The long wait is over. The government has finally lifted a 10-year ban on the cultivation of genetically modified food crops following the recommendation of a task force set up to review GMOs and food safety.
This is an emotive issue. However, with three million Kenyans facing starvation in the arid and semi-arid areas due to biting drought, a lasting solution to the perennial crisis is needed. The country must produce sufficient food for its people and research has shown that biotechnology is part of the answer.
The Cabinet decision effectively opens the door for the growing and importation of genetically modified white maize and other products. The technology should enable the adoption of crops that are resistant to pests and disease. It should also clear the way for the commercialisation of GM cotton, which is high-yielding and resistant to pests and disease. It will revamp the textile, animal feed and cooking oil industries.
However, concerns about the perceived harm in the supposed genetic manipulation of crop and animal production cannot be ignored. A continuous alert is, therefore, crucial.
It would be foolhardy for Kenya to stand in the way of technological advancement that has been tested and proven in research by competent institutions.
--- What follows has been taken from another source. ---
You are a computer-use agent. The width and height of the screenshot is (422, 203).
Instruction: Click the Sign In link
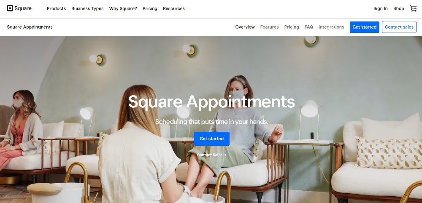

The National Biosafety Authority, World Health Organization, UN Food and Agriculture Organisation, US Food and Drug Administration and the European Food Safety Authority cannot all be wrong. GM foods on the international market have also been found to pose no risk to human health. Nonetheless, more research is needed to enhance safety and ensure farmers, including smallholders, access affordable quality seeds to boost production.
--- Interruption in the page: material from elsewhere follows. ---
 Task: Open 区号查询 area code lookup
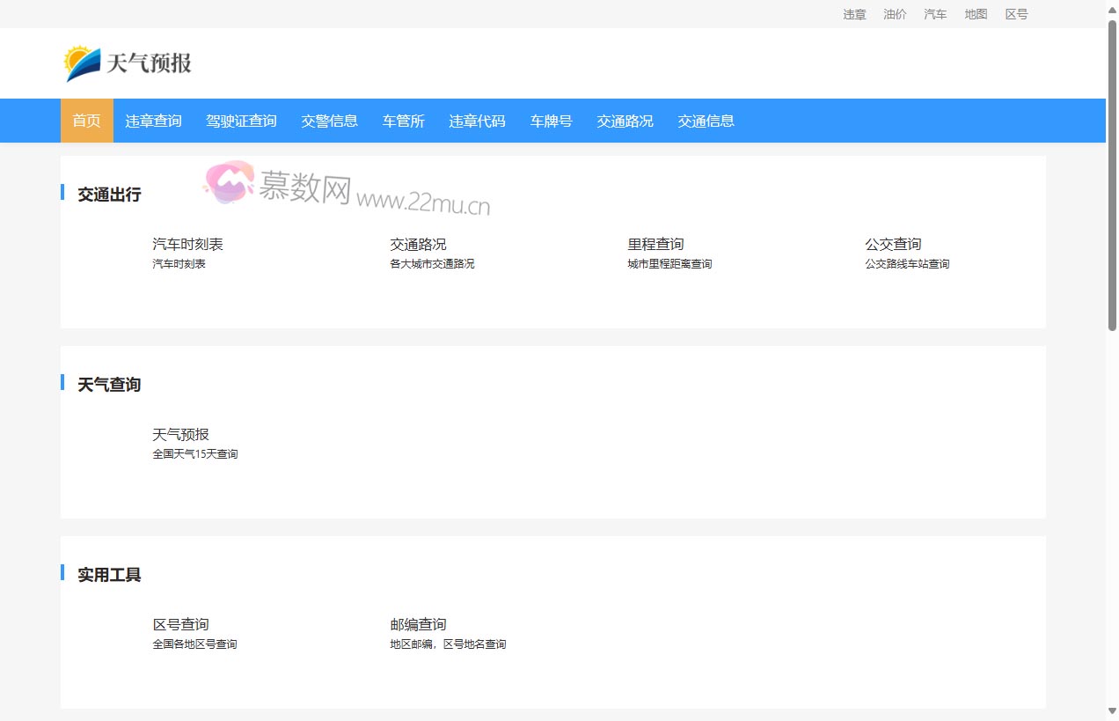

A major issue of concern, though, is the control over seeds. Often cited is the grip of the seed monopoly by a few multinationals. Regulators must ensure fair distribution of seeds so that farmers are not held to ransom by profiteers.
Ethical conduct must be strictly enforced to ensure unscrupulous individuals and organisations don’t exploit helpless Kenyans.
Unless there are controls, the cost of production could spiral out of farmers’ reach, which would be counter-productive.